◆ Work request
Look for the word "agent" in the entries and copy each line where it appears.

Data extracted from a collection
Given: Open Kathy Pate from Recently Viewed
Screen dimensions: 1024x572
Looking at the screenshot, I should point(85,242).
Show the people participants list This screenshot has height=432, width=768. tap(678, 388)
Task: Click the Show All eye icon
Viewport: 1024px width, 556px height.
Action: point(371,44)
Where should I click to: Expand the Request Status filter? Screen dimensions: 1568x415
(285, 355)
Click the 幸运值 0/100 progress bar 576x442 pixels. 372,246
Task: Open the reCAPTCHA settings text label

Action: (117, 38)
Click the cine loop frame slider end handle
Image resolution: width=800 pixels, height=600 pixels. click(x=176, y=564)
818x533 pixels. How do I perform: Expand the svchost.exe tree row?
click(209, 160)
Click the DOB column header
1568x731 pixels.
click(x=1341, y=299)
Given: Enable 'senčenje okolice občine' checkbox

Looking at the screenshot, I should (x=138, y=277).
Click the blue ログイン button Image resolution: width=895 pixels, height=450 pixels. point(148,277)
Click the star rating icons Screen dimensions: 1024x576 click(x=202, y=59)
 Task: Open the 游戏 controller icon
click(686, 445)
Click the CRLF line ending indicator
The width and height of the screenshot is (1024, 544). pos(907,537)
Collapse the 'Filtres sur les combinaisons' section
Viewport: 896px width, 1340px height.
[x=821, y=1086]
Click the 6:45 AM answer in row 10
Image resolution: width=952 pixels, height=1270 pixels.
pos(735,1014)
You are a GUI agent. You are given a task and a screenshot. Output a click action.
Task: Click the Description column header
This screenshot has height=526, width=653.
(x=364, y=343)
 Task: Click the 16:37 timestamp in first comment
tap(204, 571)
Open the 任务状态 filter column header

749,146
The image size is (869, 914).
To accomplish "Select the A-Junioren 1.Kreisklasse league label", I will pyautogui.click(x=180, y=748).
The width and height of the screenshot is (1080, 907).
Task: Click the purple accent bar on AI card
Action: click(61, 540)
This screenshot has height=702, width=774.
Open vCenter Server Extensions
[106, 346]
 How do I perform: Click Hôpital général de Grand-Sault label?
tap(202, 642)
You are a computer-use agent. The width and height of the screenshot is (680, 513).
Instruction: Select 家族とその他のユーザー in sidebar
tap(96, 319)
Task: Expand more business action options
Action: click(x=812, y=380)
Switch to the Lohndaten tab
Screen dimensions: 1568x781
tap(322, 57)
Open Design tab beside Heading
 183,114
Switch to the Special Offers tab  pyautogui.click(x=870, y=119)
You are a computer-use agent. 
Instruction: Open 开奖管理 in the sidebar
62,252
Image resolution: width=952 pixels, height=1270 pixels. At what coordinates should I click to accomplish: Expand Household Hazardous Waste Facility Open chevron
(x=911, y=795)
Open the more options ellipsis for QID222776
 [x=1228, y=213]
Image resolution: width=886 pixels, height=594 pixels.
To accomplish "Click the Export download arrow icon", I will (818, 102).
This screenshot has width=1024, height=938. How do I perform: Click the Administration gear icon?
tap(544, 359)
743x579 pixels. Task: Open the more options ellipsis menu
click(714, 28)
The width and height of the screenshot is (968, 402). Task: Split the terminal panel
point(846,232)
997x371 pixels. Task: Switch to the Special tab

◆ Completed task
You are a GUI agent. You are given a task and a screenshot. Output a click action.
You are a computer-use agent. The width and height of the screenshot is (680, 513).
You are a computer-use agent. 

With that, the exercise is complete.